**What is expected:** An exact reprint of all the records is the expected answer.

**Task data:**
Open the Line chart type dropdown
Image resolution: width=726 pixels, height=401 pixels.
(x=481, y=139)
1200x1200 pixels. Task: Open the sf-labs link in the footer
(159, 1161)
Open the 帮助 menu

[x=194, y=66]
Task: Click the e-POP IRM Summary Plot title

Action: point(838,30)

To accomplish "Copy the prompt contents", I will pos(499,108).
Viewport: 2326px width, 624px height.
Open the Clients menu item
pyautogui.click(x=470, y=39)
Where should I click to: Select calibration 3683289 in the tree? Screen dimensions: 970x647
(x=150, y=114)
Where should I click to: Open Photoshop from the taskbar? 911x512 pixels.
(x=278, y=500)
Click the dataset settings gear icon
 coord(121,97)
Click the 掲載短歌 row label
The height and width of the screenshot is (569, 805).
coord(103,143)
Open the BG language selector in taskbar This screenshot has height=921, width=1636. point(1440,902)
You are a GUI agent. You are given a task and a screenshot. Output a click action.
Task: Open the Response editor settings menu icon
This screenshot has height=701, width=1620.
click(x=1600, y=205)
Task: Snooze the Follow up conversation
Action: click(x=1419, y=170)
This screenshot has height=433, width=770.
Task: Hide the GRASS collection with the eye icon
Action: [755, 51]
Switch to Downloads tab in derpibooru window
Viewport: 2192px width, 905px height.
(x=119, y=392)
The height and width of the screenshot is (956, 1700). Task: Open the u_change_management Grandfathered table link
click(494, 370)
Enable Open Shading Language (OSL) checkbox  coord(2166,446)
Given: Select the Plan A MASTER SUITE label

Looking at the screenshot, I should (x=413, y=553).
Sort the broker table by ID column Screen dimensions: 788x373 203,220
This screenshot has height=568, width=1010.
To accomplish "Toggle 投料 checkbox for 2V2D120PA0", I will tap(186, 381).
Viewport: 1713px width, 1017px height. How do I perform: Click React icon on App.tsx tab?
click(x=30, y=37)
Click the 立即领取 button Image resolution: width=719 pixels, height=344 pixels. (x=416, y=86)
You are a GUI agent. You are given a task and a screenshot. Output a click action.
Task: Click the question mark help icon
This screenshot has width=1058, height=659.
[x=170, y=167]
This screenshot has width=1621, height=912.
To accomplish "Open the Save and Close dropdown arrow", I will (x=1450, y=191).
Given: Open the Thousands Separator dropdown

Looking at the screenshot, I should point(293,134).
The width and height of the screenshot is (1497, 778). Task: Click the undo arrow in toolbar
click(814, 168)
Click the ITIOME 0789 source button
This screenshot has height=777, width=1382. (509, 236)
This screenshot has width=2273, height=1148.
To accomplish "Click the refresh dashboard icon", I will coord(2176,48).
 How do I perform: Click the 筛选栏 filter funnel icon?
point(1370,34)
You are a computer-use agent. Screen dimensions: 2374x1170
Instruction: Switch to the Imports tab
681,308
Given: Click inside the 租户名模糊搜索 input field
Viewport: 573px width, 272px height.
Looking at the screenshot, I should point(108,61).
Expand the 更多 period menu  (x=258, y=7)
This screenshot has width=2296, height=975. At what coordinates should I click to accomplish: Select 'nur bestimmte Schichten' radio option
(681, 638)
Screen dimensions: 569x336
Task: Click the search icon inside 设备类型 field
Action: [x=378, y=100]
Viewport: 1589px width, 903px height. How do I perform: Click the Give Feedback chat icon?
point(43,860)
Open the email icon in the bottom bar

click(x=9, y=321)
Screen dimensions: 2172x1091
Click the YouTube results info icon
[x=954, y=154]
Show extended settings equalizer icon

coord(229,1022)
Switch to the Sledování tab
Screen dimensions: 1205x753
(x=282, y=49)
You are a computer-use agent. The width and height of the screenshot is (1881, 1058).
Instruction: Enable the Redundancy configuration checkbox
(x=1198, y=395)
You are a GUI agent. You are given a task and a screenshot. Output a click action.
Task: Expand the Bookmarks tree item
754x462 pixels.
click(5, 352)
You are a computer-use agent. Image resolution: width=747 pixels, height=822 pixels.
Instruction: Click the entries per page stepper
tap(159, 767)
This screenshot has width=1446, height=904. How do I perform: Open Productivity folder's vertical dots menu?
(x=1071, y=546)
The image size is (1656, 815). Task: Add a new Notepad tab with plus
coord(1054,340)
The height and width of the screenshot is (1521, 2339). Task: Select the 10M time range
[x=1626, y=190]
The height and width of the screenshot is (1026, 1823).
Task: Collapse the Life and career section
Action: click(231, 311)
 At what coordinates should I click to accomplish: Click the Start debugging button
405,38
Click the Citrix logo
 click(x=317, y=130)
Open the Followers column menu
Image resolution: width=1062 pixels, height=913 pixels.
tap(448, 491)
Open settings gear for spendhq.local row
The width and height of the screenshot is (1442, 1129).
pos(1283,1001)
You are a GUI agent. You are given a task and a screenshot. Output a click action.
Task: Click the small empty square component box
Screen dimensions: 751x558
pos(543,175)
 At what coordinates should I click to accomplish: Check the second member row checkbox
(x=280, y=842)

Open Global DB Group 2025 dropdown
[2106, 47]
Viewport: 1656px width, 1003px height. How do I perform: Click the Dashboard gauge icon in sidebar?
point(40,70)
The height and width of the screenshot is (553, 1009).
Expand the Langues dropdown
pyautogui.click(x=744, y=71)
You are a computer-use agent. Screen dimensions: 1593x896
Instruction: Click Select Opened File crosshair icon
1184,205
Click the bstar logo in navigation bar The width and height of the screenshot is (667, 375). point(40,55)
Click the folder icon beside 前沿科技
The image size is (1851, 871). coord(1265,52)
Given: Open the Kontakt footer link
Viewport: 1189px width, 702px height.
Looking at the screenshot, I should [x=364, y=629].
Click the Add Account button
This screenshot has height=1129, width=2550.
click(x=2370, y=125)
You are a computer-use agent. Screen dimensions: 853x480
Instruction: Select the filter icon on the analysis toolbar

**Result of the exercise:**
Open the Line chart type dropdown
Image resolution: width=726 pixels, height=401 pixels.
(x=481, y=139)
1200x1200 pixels. Task: Open the sf-labs link in the footer
(159, 1161)
Open the 帮助 menu

[x=194, y=66]
Task: Click the e-POP IRM Summary Plot title

Action: point(838,30)

To accomplish "Copy the prompt contents", I will pos(499,108).
Viewport: 2326px width, 624px height.
Open the Clients menu item
pyautogui.click(x=470, y=39)
Where should I click to: Select calibration 3683289 in the tree? Screen dimensions: 970x647
(x=150, y=114)
Where should I click to: Open Photoshop from the taskbar? 911x512 pixels.
(x=278, y=500)
Click the dataset settings gear icon
 coord(121,97)
Click the 掲載短歌 row label
The height and width of the screenshot is (569, 805).
coord(103,143)
Open the BG language selector in taskbar This screenshot has height=921, width=1636. point(1440,902)
You are a GUI agent. You are given a task and a screenshot. Output a click action.
Task: Open the Response editor settings menu icon
This screenshot has height=701, width=1620.
click(x=1600, y=205)
Task: Snooze the Follow up conversation
Action: click(x=1419, y=170)
This screenshot has height=433, width=770.
Task: Hide the GRASS collection with the eye icon
Action: [755, 51]
Switch to Downloads tab in derpibooru window
Viewport: 2192px width, 905px height.
(x=119, y=392)
The height and width of the screenshot is (956, 1700). Task: Open the u_change_management Grandfathered table link
click(494, 370)
Enable Open Shading Language (OSL) checkbox  coord(2166,446)
Given: Select the Plan A MASTER SUITE label

Looking at the screenshot, I should (x=413, y=553).
Sort the broker table by ID column Screen dimensions: 788x373 203,220
This screenshot has height=568, width=1010.
To accomplish "Toggle 投料 checkbox for 2V2D120PA0", I will tap(186, 381).
Viewport: 1713px width, 1017px height. How do I perform: Click React icon on App.tsx tab?
click(x=30, y=37)
Click the 立即领取 button Image resolution: width=719 pixels, height=344 pixels. (x=416, y=86)
You are a GUI agent. You are given a task and a screenshot. Output a click action.
Task: Click the question mark help icon
This screenshot has width=1058, height=659.
[x=170, y=167]
This screenshot has width=1621, height=912.
To accomplish "Open the Save and Close dropdown arrow", I will (x=1450, y=191).
Given: Open the Thousands Separator dropdown

Looking at the screenshot, I should point(293,134).
The width and height of the screenshot is (1497, 778). Task: Click the undo arrow in toolbar
click(814, 168)
Click the ITIOME 0789 source button
This screenshot has height=777, width=1382. (509, 236)
This screenshot has width=2273, height=1148.
To accomplish "Click the refresh dashboard icon", I will coord(2176,48).
 How do I perform: Click the 筛选栏 filter funnel icon?
point(1370,34)
You are a computer-use agent. Screen dimensions: 2374x1170
Instruction: Switch to the Imports tab
681,308
Given: Click inside the 租户名模糊搜索 input field
Viewport: 573px width, 272px height.
Looking at the screenshot, I should point(108,61).
Expand the 更多 period menu  (x=258, y=7)
This screenshot has width=2296, height=975. At what coordinates should I click to accomplish: Select 'nur bestimmte Schichten' radio option
(681, 638)
Screen dimensions: 569x336
Task: Click the search icon inside 设备类型 field
Action: [x=378, y=100]
Viewport: 1589px width, 903px height. How do I perform: Click the Give Feedback chat icon?
point(43,860)
Open the email icon in the bottom bar

click(x=9, y=321)
Screen dimensions: 2172x1091
Click the YouTube results info icon
[x=954, y=154]
Show extended settings equalizer icon

coord(229,1022)
Switch to the Sledování tab
Screen dimensions: 1205x753
(x=282, y=49)
You are a computer-use agent. The width and height of the screenshot is (1881, 1058).
Instruction: Enable the Redundancy configuration checkbox
(x=1198, y=395)
You are a GUI agent. You are given a task and a screenshot. Output a click action.
Task: Expand the Bookmarks tree item
754x462 pixels.
click(5, 352)
You are a computer-use agent. Image resolution: width=747 pixels, height=822 pixels.
Instruction: Click the entries per page stepper
tap(159, 767)
This screenshot has width=1446, height=904. How do I perform: Open Productivity folder's vertical dots menu?
(x=1071, y=546)
The image size is (1656, 815). Task: Add a new Notepad tab with plus
coord(1054,340)
The height and width of the screenshot is (1521, 2339). Task: Select the 10M time range
[x=1626, y=190]
The height and width of the screenshot is (1026, 1823).
Task: Collapse the Life and career section
Action: click(231, 311)
 At what coordinates should I click to accomplish: Click the Start debugging button
405,38
Click the Citrix logo
 click(x=317, y=130)
Open the Followers column menu
Image resolution: width=1062 pixels, height=913 pixels.
tap(448, 491)
Open settings gear for spendhq.local row
The width and height of the screenshot is (1442, 1129).
pos(1283,1001)
You are a GUI agent. You are given a task and a screenshot. Output a click action.
Task: Click the small empty square component box
Screen dimensions: 751x558
pos(543,175)
 At what coordinates should I click to accomplish: Check the second member row checkbox
(x=280, y=842)

Open Global DB Group 2025 dropdown
[2106, 47]
Viewport: 1656px width, 1003px height. How do I perform: Click the Dashboard gauge icon in sidebar?
point(40,70)
The height and width of the screenshot is (553, 1009).
Expand the Langues dropdown
pyautogui.click(x=744, y=71)
You are a computer-use agent. Screen dimensions: 1593x896
Instruction: Click Select Opened File crosshair icon
1184,205
Click the bstar logo in navigation bar The width and height of the screenshot is (667, 375). point(40,55)
Click the folder icon beside 前沿科技
The image size is (1851, 871). coord(1265,52)
Given: Open the Kontakt footer link
Viewport: 1189px width, 702px height.
Looking at the screenshot, I should [x=364, y=629].
Click the Add Account button
This screenshot has height=1129, width=2550.
click(x=2370, y=125)
You are a computer-use agent. Screen dimensions: 853x480
Instruction: Select the filter icon on the analysis toolbar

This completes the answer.